Classification (PyTorch) with TAO Deploy#

To generate an optimized TensorRT engine, a classification (PyTorch) .onnx file, which is first generated using tao model classification_pyt export, is taken as an input to tao deploy classification_pyt gen_trt_engine. For more information about training a classification (PyTorch) model, refer to the Classification PyTorch training documentation. With TAO 5.0.0, INT8 precision is not supported for classification (PyTorch) models.

Converting .onnx File into TensorRT Engine#

SPECS=$(tao-client classification_pyt get-spec --action gen_trt_engine --job_type experiment --id $EXPERIMENT_ID)

See also

For information on how to create an experiment using the remote client, refer to the Creating an experiment section in the Remote Client documentation.

Parameter

Datatype

Default

Description

Supported Values

onnx_file

string

The precision to be used for the TensorRT engine

trt_engine

string

The maximum workspace size for the TensorRT engine

input_channel

unsigned int

3

The input channel size. Only the value 3 is supported.

3

input_width

unsigned int

224

The input width

>0

input_height

unsigned int

224

The input height

>0

batch_size

unsigned int

-1

The batch size of the ONNX model

>=-1

verbose

bool

False

Enables verbosity for the TensorRT log

tensorrt#

The tensorrt parameter defines TensorRT engine generation.

Parameter

Datatype

Default

Description

Supported Values

data_type

string

fp32

The precision to be used for the TensorRT engine

fp32/fp16/int8

workspace_size

unsigned int

1024

The maximum workspace size for the TensorRT engine

>1024

min_batch_size

unsigned int

1

The minimum batch size used for the optimization profile shape

>0

opt_batch_size

unsigned int

1

The optimal batch size used for the optimization profile shape

>0

max_batch_size

unsigned int

1

The maximum batch size used for the optimization profile shape

>0

Use the following command to run classification (PyTorch) engine generation:

GEN_TRT_ENGINE_JOB_ID=$(tao-client classification_pyt experiment-run-action --action gen_trt_engine --id $EXPERIMENT_ID --specs "$SPECS")

See also

For information on how to create an experiment using the remote client, refer to the Creating an experiment section in the Remote Client documentation.

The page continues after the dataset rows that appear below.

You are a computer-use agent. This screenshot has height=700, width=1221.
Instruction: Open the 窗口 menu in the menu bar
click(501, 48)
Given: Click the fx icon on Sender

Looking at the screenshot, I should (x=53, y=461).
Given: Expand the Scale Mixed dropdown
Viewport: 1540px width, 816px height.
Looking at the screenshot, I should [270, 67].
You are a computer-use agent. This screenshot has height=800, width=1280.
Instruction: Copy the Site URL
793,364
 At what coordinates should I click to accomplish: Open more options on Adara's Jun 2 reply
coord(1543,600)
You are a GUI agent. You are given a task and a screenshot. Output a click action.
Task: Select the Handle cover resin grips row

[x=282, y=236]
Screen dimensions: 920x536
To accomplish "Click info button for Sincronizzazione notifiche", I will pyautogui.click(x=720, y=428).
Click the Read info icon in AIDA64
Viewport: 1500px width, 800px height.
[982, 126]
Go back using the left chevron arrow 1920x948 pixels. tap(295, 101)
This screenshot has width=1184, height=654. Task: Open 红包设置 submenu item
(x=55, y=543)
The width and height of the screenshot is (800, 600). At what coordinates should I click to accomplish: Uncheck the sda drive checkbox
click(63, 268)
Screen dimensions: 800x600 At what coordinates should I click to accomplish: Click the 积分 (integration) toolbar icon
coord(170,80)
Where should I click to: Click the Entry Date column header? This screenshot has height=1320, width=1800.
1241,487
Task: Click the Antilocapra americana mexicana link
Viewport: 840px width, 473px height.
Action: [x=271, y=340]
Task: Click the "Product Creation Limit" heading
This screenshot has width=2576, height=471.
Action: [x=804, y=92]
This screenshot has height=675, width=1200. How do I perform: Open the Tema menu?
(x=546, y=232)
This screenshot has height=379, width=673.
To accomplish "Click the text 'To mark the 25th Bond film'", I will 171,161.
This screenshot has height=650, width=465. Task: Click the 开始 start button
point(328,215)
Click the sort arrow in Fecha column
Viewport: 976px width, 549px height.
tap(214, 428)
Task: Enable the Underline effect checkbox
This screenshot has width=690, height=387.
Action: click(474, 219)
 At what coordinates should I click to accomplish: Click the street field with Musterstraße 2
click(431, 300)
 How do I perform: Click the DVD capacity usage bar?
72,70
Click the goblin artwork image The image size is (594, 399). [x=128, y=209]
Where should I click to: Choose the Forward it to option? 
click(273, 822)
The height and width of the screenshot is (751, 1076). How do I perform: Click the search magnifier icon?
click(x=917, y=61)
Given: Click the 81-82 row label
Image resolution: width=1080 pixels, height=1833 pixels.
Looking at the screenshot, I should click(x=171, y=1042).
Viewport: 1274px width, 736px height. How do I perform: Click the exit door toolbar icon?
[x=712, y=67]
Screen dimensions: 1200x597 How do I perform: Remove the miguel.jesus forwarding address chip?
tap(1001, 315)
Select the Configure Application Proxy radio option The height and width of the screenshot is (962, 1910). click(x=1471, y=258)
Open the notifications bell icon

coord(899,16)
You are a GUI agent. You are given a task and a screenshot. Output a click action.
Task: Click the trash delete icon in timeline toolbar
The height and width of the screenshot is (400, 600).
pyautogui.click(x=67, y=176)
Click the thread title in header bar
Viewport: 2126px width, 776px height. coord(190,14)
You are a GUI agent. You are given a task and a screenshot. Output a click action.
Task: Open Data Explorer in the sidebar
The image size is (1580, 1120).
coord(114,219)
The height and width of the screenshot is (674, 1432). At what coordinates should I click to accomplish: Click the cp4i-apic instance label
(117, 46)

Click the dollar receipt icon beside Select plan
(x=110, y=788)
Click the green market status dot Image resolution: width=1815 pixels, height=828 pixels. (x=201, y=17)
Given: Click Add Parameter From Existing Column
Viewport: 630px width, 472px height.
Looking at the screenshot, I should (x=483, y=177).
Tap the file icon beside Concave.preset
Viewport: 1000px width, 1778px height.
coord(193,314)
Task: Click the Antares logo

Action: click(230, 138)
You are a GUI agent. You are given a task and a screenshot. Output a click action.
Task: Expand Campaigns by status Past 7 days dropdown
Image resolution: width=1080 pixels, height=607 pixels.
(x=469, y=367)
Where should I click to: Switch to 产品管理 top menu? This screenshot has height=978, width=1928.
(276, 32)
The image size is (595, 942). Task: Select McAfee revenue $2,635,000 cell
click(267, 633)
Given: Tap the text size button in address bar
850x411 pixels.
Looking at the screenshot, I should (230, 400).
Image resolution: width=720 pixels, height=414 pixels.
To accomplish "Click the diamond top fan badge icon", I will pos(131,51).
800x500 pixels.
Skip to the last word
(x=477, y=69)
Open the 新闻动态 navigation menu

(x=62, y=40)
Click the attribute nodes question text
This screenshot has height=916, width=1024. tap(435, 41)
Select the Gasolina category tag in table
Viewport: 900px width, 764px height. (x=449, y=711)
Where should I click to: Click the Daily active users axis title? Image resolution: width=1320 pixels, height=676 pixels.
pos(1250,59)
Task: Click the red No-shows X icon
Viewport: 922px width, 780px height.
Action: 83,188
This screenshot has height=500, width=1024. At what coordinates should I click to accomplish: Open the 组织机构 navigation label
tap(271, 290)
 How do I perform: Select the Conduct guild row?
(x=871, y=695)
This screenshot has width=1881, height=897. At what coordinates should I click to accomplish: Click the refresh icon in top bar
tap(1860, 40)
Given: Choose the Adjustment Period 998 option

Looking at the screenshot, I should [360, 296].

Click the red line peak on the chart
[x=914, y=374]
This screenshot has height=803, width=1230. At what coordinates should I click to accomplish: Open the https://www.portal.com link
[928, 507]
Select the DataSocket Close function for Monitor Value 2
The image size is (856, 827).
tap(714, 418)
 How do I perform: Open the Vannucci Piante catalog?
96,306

Running Evaluation through a TensorRT Engine#

You can reuse the TAO evaluation spec file for evaluation through a TensorRT engine. The classes field is only required if you are using a custom class names. If this field is not provided, class mapping is based on the alphanumerical order of the image folder names. The following is a sample spec file:

evaluate:
  trt_engine: /path/to/engine/file
  topk: 1
dataset:
  data:
    samples_per_gpu: 16
    test:
      data_prefix: /raid/ImageNet2012/ImageNet2012/val
      classes: /raid/ImageNet2012/classnames.txt

Use the following command to run classification (PyTorch) engine evaluation:

EVAL_JOB_ID=$(tao-client classification_pyt experiment-run-action --action evaluate --id $EXPERIMENT_ID --parent_job_id $GEN_TRT_ENGINE_JOB_ID --specs "$SPECS")

See also

For information on how to create an experiment using the remote client, refer to the Creating an experiment section in the Remote Client documentation.

Note

Currently there is an accuracy regression with TAO Classification with LogisticRegressionHead in TAO Deploy TRT evaluation compared to TAO PyTorch evaluation. This will be addressed in the next release.

Running Inference through a TensorRT Engine#

You can reuse the TAO inference spec file for inference through a TensorRT engine. The following is a sample spec file:

inference:
  trt_engine: /path/to/engine/file
dataset:
  data:
    samples_per_gpu: 16
    test:
      data_prefix: /raid/ImageNet2012/ImageNet2012/val
      classes: /raid/ImageNet2012/classnames.txt

Use the following command to run classification (PyTorch) engine inference:

INFERENCE_JOB_ID=$(tao-client classification_pyt experiment-run-action --action inference --id $EXPERIMENT_ID --parent_job_id $GEN_TRT_ENGINE_JOB_ID --specs "$SPECS")

See also

For information on how to create an experiment using the remote client, refer to the Creating an experiment section in the Remote Client documentation.